Let x = original width, then x+2 = length

(x+3)(x+5) - x(x+2) = 168

Solove for x.

To solve this problem, we can break it down into steps:

Step 1: Let's assume the width of the rectangular picture is "x" inches.
So, according to the given information, the length of the rectangular picture would be "x + 2" inches.

Step 2: Now, the total dimensions of the frame and the picture together would be:
Width = (x + 2) + 2(3) inches
Length = x + 2 + 2(3) inches

Step 3: The area covered by the frame and the picture would be the product of the width and length calculated in the previous step.
Area with frame = (Width)(Length) = [(x + 2) + 6][(x + 2) + 6] square inches

Step 4: The area covered by the picture alone would be the product of the width and length of the rectangular picture.
Area without frame = (Width of the picture)(Length of the picture) = (x)(x + 2) square inches

Step 5: The problem states that the area covered by the picture and frame is 168 square inches greater than the area covered by the picture alone.
So, we can set up an equation:
Area with frame - Area without frame = 168

Step 6: Substitute the expressions for the areas from Step 3 and Step 4 into the equation from Step 5 and simplify:
[(x + 2) + 6][(x + 2) + 6] - (x)(x + 2) = 168

Step 7: Expand and simplify the equation from Step 6:
(x + 8)(x + 8) - x(x + 2) = 168
(x^2 + 16x + 64) - (x^2 + 2x) = 168
x^2 + 16x + 64 - x^2 - 2x = 168
14x + 64 - 168 = 0
14x - 104 = 0
14x = 104
x = 104/14
x = 8

Step 8: Now that we know the value of "x" (width of the picture), we can calculate the length of the picture.
Length = x + 2 = 8 + 2 = 10

Therefore, the dimensions of the rectangular picture are: 8 inches by 10 inches.

Let's denote the width of the picture as "x" inches.

According to the given information, the length of the picture would then be "x + 2" inches because it is 2 inches longer than its width.

To find the dimensions of the picture, we need to determine the area covered by the picture alone and the area covered by the picture and frame.

The area covered by the picture alone is given by the formula:
Area of picture = length × width = x × x = x^2 square inches.

The area covered by the picture and frame is given by the formula:
Area of picture and frame = (length + 2×frame width) × (width + 2×frame width).

In this case, the frame width is 3 inches, so the area covered by the picture and frame is:
Area of picture and frame = (x + 2 + 2×3) × (x + 2×3)
= (x + 8) × (x + 6)
= x^2 + 14x + 48 square inches.

The problem states that the area covered by the picture and frame is 168 square inches greater than the area covered by the picture alone.

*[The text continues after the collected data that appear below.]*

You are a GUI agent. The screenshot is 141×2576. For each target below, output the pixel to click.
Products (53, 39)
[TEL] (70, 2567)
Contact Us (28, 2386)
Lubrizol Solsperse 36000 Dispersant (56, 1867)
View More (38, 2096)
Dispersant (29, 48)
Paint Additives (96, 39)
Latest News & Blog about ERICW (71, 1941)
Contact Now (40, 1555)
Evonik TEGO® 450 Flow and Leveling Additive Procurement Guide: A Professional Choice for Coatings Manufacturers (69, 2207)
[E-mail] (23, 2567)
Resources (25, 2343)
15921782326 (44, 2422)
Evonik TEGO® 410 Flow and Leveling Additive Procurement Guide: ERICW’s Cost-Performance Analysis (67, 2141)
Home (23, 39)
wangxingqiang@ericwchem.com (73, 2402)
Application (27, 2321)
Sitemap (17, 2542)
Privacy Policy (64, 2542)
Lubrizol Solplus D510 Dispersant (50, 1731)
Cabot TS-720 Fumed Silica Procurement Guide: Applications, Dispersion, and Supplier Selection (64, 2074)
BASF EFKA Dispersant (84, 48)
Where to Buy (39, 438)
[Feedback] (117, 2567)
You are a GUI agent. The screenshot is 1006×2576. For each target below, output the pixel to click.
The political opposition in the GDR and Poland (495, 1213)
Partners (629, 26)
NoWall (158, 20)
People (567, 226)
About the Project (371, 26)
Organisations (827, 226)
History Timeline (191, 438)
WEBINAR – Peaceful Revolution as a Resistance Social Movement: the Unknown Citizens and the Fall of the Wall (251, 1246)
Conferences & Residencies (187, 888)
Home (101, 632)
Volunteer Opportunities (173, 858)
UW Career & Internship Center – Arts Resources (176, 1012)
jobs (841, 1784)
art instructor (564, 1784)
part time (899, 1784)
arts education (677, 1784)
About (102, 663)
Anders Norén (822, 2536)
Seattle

So, we can set up the following equation:
Area of picture and frame = Area of picture + 168.

Substituting the corresponding formulas, we get:
x^2 + 14x + 48 = x^2 + 168.

By subtracting x^2 from both sides of the equation, we can simplify it to:
14x + 48 = 168.

Next, we subtract 48 from both sides:
14x = 120.

To isolate x, we divide both sides by 14:
x = 120/14.

Simplifying the division, we get:
x ≈ 8.57.

Since the dimensions of the picture must be whole numbers, we can round the width to the nearest whole number:
x ≈ 9.

Therefore, the width of the picture is approximately 9 inches.

Since the length of the picture is 2 inches longer than its width, the length would be:
x + 2 ≈ 9 + 2 = 11.

Therefore, the dimensions of the picture are approximately 9 inches by 11 inches.